Goal of the exercise >> Repeat only the lines below from the one containing "Kansas City (215, 543)" through the one containing "[Advertisement] (206, 1708)", inclusive, exactly as written.

▼

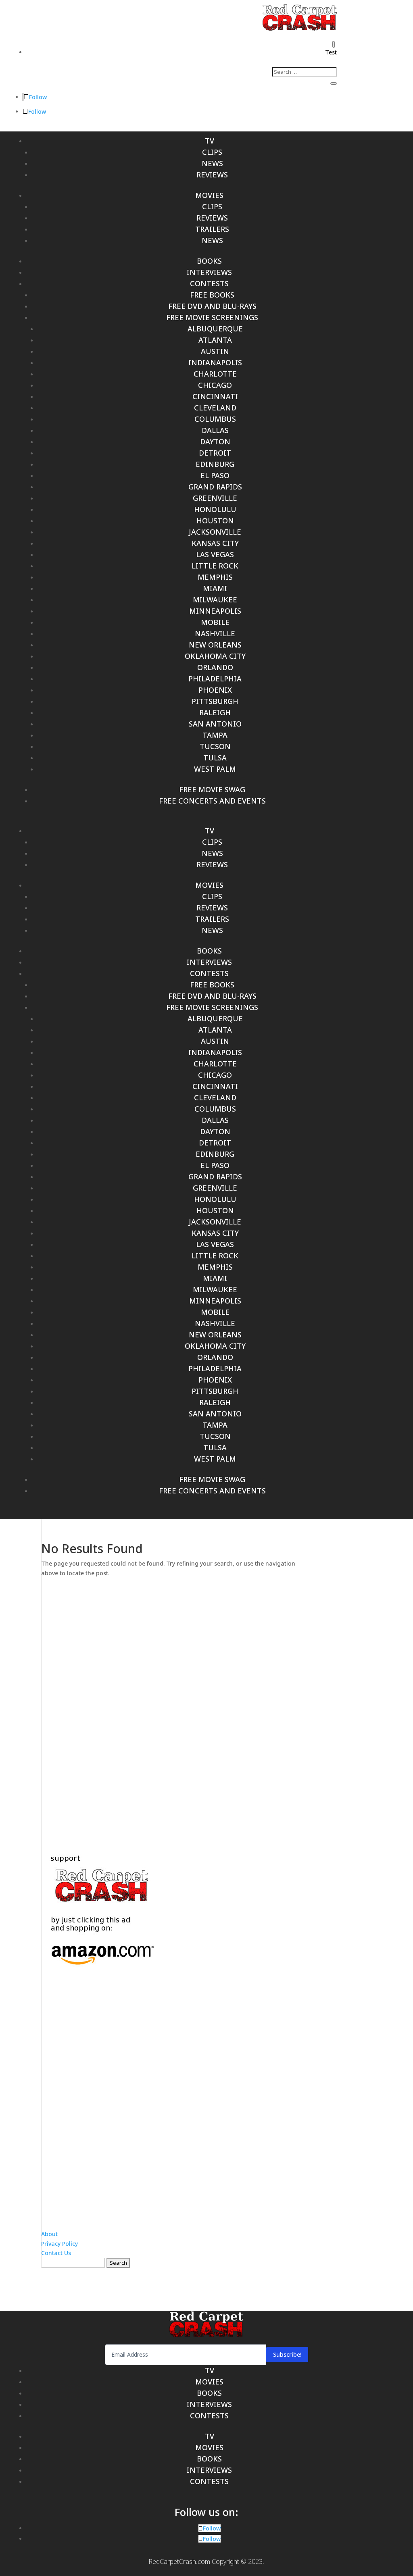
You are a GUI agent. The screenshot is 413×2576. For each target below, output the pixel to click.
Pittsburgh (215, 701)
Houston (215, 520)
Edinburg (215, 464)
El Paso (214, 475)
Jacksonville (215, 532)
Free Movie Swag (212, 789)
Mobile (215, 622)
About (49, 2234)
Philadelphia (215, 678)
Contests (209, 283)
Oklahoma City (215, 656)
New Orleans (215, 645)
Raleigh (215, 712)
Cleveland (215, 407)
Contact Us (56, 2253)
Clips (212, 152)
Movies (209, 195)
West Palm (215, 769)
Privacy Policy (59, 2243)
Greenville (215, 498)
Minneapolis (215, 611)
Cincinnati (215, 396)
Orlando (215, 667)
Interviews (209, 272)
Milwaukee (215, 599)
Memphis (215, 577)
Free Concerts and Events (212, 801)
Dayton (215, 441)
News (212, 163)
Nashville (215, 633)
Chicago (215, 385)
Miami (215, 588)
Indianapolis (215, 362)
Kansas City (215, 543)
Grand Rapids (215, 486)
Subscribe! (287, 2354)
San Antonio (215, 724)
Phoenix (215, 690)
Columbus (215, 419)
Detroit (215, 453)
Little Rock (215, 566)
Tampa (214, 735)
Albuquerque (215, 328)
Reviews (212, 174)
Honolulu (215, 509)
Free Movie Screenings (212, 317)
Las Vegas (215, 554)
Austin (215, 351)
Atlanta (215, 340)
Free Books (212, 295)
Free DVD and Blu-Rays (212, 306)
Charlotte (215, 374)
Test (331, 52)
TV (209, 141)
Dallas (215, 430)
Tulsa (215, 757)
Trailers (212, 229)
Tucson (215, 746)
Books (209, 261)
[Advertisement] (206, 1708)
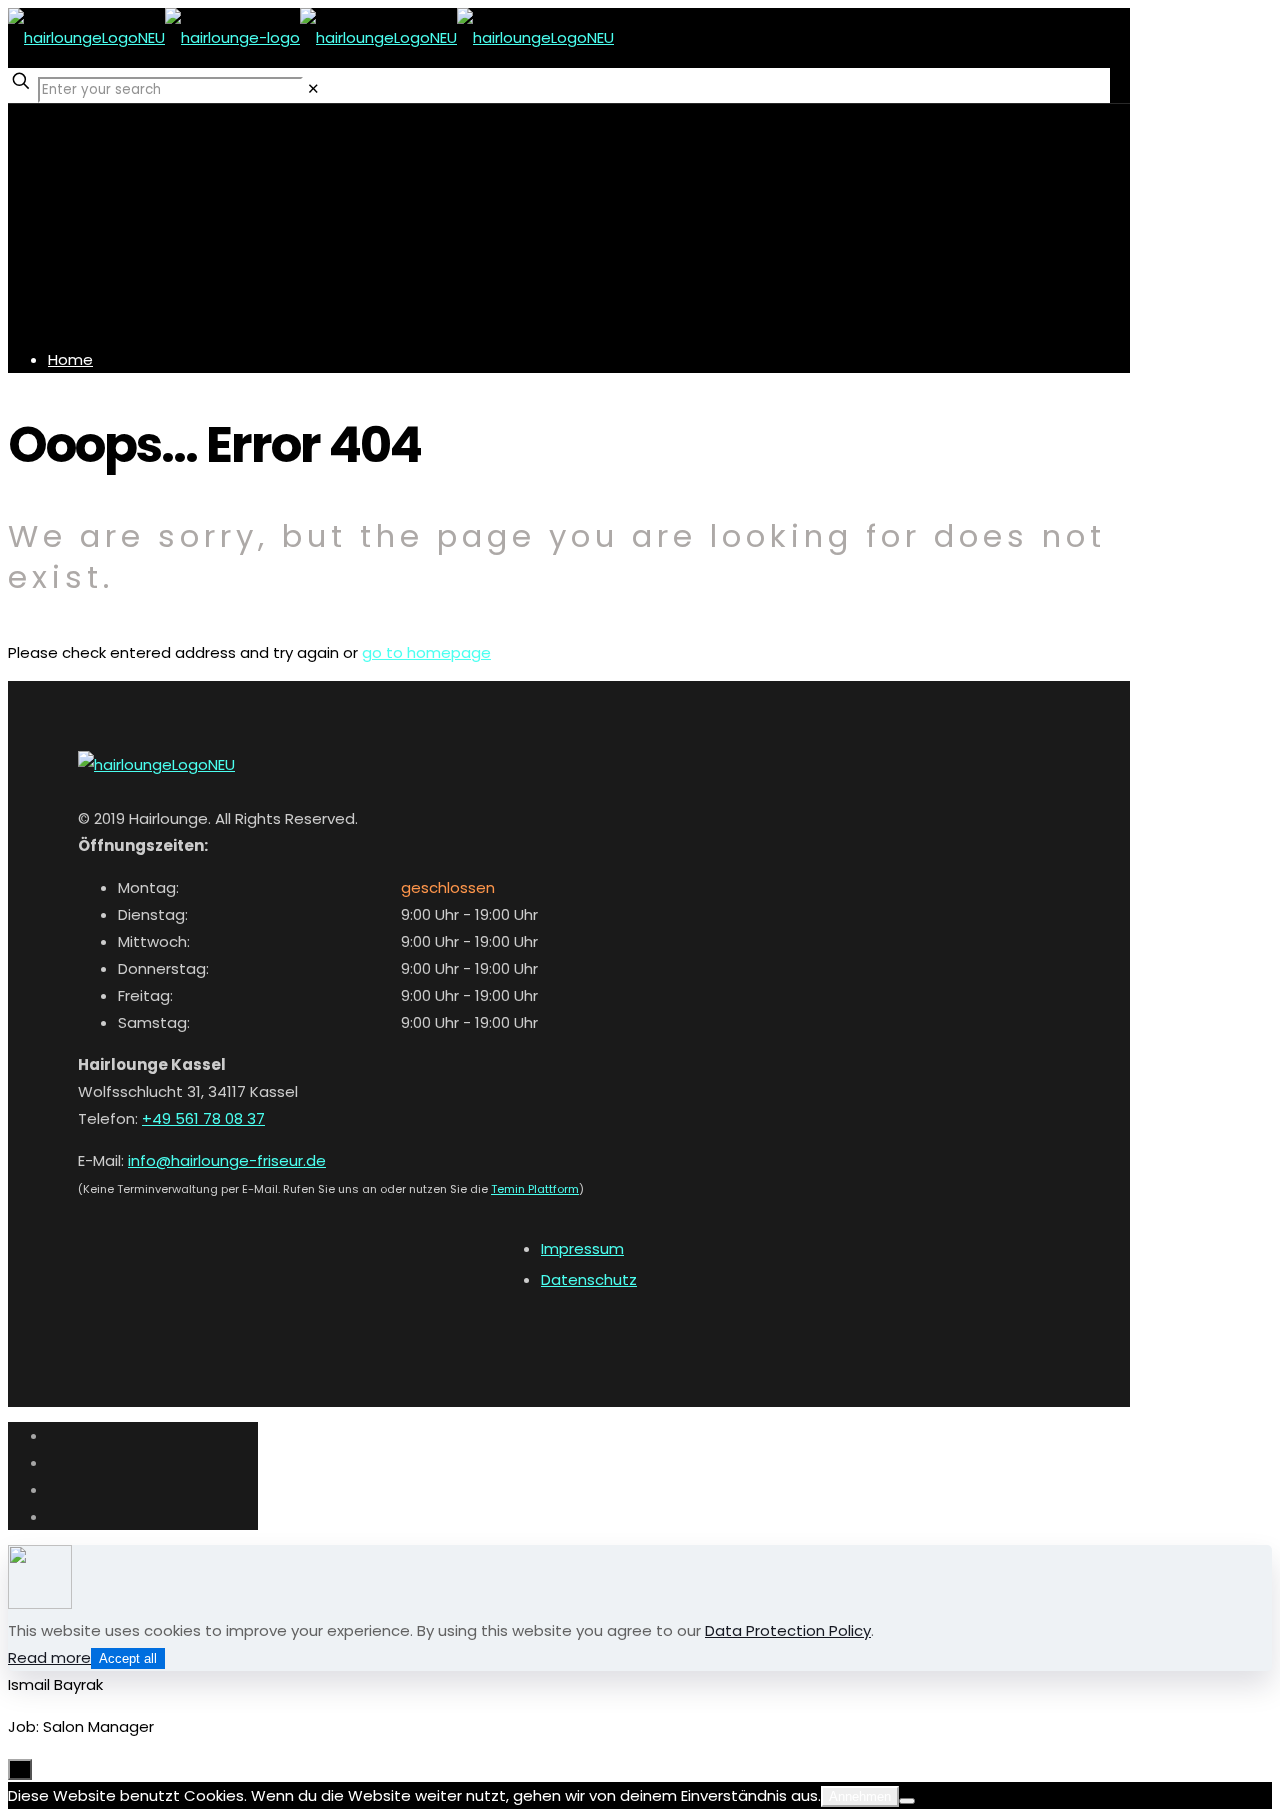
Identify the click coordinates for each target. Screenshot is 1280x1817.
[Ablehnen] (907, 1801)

▲

Solution to this exercise >>
Kansas City (215, 543)
Grand Rapids (215, 486)
Subscribe! (287, 2354)
San Antonio (215, 724)
Phoenix (215, 690)
Columbus (215, 419)
Detroit (215, 453)
Little Rock (215, 566)
Tampa (214, 735)
Albuquerque (215, 328)
Reviews (212, 174)
Honolulu (215, 509)
Free Movie Screenings (212, 317)
Las Vegas (215, 554)
Austin (215, 351)
Atlanta (215, 340)
Free Books (212, 295)
Free DVD and Blu-Rays (212, 306)
Charlotte (215, 374)
Test (331, 52)
TV (209, 141)
Dallas (215, 430)
Tulsa (215, 757)
Trailers (212, 229)
Tucson (215, 746)
Books (209, 261)
[Advertisement] (206, 1708)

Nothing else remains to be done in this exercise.